A morte de Sofia, travesti de 22 anos, abalou e revoltou moradores, amigos e a comunidade LGBTQIA cearense. A vítima foi encontrada, na manhã de ontem, morta em um terreno da avenida Osório de Paiva, no bairro Bom Jardim. O corpo de Sofia tinha marcas decorrentes de pedradas. O POVO apurou que ela fazia programas sexuais e que o crime pode ter sido praticado por um cliente.
Os depoimentos colhidos pelo O POVO falam de uma Sofia que era muito querida na comunidade e por seus amigos. Uma parente, de identidade preservada, afirma que Sofia era alegre e divertida e que "todo mundo" gostava dela. "Quem sofre mais é a família, que está arrasada", diz a fonte.
A funcionária de um mercantil que Sofia frequentava corrobora o relato de que ela era conhecida pela animação. A alegria era tanta, que o proprietário a convidou para gravar vídeos na Internet e anunciar os produtos, sempre em tom cômico. O dono do estabelecimento a apelidou de Giselly. "O único fato para não gostarem dela era que ela era travesti. Isso é inaceitável. O pai dela está arrasado, a família é humilde, estão tentando conseguir o caixão, pois não há condições", explica.
"Todo mundo gostava dela, o mundo é cruel e cheio de maldade. Fiquei doente depois que soube disso", diz, por sua vez, um amigo de Sofia, também de identidade preservada.
Abalada, a mãe de Sofia, que também não será identificada a pedido, chegou a precisar de atendimento médico quando soube da notícia. Ela disse ao O POVO não querer exposição em respeito à imagem da filha e que tem evitado comentar sobre o caso. A mulher, porém, conta que via a filha todo dia, mas Sofia não contava à mãe quando era maltratada. Sem condições financeiras para comprar um caixão, a família contou com a ajuda da Prefeitura de Fortaleza para o velório e enterro e com apoio de uma vaquinha virtual para ter um ônibus à disposição para o translado da família e amigos até o cemitério. O enterro será neste sábado, às 10 horas, no Cemitério do Bom Jardim.

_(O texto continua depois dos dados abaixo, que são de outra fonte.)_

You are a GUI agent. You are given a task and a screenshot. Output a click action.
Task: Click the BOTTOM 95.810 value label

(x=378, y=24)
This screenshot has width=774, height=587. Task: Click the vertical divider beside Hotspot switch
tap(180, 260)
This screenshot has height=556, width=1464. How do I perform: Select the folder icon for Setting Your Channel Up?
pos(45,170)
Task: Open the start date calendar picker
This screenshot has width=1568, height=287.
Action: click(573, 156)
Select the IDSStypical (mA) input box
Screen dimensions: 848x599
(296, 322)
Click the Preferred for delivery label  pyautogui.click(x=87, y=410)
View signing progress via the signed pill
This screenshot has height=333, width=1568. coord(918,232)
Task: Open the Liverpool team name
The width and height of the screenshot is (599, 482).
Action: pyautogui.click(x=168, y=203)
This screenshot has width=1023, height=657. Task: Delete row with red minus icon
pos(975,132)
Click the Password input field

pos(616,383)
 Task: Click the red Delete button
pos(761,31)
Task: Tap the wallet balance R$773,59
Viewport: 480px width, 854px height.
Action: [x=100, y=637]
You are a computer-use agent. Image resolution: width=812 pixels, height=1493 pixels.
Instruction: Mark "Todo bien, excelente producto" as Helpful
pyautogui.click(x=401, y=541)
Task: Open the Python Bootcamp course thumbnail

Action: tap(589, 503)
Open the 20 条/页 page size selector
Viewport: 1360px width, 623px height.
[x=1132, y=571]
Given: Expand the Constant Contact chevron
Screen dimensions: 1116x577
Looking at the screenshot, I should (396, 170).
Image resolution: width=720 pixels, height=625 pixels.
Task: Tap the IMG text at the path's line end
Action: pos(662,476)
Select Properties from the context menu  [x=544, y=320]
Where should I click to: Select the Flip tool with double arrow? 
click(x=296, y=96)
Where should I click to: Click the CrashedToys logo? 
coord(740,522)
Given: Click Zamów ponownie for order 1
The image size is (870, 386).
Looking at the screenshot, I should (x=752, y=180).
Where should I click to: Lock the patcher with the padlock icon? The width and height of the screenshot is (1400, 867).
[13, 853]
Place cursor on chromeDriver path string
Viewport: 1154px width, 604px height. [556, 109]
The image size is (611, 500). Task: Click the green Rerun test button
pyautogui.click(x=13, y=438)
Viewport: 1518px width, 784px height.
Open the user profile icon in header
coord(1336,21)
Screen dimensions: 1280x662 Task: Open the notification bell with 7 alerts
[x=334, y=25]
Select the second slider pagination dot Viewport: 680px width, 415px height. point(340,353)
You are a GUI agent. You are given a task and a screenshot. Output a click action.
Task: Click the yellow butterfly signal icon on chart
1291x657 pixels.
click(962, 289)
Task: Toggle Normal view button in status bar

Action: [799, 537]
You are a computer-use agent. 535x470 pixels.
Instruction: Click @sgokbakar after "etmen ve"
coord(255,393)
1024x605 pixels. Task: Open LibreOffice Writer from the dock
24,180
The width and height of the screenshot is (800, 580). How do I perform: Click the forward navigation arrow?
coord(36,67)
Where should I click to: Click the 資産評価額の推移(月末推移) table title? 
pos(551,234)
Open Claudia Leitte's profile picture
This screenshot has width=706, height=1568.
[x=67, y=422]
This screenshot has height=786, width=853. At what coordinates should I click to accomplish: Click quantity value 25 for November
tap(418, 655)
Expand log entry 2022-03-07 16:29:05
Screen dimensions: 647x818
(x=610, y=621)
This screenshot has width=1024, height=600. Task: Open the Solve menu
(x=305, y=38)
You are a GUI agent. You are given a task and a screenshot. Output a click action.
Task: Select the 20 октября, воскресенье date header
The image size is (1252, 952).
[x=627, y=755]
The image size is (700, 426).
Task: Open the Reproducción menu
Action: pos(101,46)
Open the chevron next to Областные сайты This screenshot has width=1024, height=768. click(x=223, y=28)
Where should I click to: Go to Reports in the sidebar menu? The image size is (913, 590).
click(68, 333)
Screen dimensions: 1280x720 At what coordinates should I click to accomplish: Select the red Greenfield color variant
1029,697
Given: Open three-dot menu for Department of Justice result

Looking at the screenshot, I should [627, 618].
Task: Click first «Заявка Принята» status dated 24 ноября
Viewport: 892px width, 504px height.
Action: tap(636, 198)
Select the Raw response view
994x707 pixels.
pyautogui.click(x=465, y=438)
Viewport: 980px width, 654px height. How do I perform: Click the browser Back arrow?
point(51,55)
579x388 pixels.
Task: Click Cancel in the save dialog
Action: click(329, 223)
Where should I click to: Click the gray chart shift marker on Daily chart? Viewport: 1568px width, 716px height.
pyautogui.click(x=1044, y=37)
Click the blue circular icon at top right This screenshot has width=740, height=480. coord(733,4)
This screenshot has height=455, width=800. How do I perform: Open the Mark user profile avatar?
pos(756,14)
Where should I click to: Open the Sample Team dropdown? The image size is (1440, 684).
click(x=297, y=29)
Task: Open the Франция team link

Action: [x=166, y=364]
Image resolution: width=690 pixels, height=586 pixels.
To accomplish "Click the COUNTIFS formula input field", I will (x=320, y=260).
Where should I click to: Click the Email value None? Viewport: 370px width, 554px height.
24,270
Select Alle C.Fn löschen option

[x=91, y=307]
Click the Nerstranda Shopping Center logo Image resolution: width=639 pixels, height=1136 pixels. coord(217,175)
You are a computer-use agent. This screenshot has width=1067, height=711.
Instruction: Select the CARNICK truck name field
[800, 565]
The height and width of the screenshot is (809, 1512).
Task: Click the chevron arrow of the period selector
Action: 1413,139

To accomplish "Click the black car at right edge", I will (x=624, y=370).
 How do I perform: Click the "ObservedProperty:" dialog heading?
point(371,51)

Filha de pais separados, Sofia morava sozinha no Parque Santo Amaro. O fato dela se prostituir na região incomodava algumas pessoas, conforme apurou O POVO. Em razão disso, já haviam tentado tirar ela do ponto de prostituição. Uma familiar de Sofia conta que ela já chegou até a ser vítima de uma tentativa de homicídio, assim como já havia sido espancada.
Sofia foi encontrada sem parte da roupa. Muitas pedras foram achadas perto e em cima dela. Até o fechamento desta edição, nenhum suspeito havia sido preso, assim como a motivação para o crime ainda não havia sido esclarecida. Em nota, a Secretaria da Segurança Pública e Defesa Social (SSPDS) afirmou que o caso é investigado pelo o Departamento de Homicídios e Proteção à Pessoa (DHPP).
A morte de Sofia ocorre às vésperas de se completar cinco anos do assassinato de Dandara dos Santos, também travesti e também morta no bairro Bom Jardim. Neste caso, ocorrido em 15 de fevereiro de 2017, os assassinos mataram a tiros Dandara, após uma sessão de espancamento. Sete homens foram condenados pelo crime e foram sentenciados a penas que variam entre 14 e 21 anos. Quatro adolescentes receberam medidas socioeducativas.
Em 2021, conforme levantamento da Associação Nacional de Travestis e Transexuais (Antra), 11 travestis e mulheres trans foram mortas no Ceará, o que colocou o Estado como o quarto com o maior número de assassinatos dessa população no País. Em todo o Brasil, 140 assassinatos de travestis e mulheres trans foram registrados pela Antra no ano passado.